Two main issues were addressed, namely the distribution of energy barriers which must be overcome by the spin probe during the reorientation process [14,15,16,17,18,19,20] and the spatial distribution of microscopic mobility [23, 24]. The former aspect is strictly related to the features of the so-called “energy landscape” of glasses, whereas the latter, dubbed “dynamical heterogeneity” [36, 37] is a distinctive feature of viscous liquids approaching the solidification process, known as glass transition, and is also present in semicrystalline polymers due to coexistence of liquid and solid fractions.

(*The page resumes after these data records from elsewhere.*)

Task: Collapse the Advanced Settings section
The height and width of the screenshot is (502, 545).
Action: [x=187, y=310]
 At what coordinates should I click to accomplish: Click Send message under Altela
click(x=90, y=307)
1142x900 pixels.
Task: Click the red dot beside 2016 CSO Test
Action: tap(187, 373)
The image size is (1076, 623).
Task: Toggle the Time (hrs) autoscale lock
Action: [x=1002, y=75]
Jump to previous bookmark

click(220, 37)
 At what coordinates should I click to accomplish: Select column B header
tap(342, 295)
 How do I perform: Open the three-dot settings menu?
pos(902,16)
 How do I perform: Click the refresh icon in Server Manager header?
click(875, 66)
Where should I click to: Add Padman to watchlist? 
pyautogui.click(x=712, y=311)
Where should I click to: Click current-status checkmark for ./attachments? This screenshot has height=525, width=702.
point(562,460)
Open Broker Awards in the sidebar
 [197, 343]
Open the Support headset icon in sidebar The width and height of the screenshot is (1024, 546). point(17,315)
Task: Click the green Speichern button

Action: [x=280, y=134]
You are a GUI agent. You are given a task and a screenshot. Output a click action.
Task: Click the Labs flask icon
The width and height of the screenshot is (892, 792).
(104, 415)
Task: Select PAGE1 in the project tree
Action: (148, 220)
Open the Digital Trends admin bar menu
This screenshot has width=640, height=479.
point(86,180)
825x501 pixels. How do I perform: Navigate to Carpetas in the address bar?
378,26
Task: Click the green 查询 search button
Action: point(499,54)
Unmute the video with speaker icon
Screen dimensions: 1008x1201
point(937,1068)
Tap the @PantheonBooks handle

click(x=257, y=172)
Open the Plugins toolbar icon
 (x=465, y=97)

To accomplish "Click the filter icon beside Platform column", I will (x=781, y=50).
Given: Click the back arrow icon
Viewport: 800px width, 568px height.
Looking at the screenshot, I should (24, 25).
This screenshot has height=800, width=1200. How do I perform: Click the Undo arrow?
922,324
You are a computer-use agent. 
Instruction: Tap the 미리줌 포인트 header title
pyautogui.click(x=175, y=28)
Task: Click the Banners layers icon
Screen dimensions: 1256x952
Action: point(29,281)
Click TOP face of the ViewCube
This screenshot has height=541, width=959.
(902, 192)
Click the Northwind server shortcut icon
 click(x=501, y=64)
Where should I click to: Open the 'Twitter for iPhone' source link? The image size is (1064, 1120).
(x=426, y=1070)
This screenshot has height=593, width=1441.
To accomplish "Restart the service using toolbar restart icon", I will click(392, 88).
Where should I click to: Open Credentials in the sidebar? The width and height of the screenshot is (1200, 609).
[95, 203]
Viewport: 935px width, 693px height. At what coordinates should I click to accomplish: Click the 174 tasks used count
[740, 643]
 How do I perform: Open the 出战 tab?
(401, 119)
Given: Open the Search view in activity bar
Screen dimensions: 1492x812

The next section presents the background concisely.

2 Background

HF-EPR provides insight into disordered systems due to: (1) the remarkable orientation resolution of the spin probe dynamics [38], to be ascribed to the larger magnitude of the anisotropic Zeeman interaction which in turn leads to a wider distribution of resonance frequencies [1, 2], (2) the use of spin probes, being well coupled to the guest phase, e.g., see [39].

2.1 Glasses and Liquids

The solidification of a viscous liquid in a disordered glass is a process—usually referred to as “glass transition” (GT)—where crystallization is largely or totally inhibited by suitable cooling, compression, or even chemical reaction [40,41,42,43]. On approaching GT from, e.g., higher temperatures, one observes in a limited range a spectacular decrease of the microscopic diffusivity of several orders of magnitude. The mobility loss is signaled by the corresponding huge increase of the viscosity. Interestingly, the familiar Stokes–Einstein (SE) relationship between diffusivity and the viscosity breaks down close to GT [44, 45]. The SE failure is considered as one of the most prominent signatures of the so-called dynamical heterogeneity (DH), i.e., the spatial distribution of regions with different mobility [36, 37, 46].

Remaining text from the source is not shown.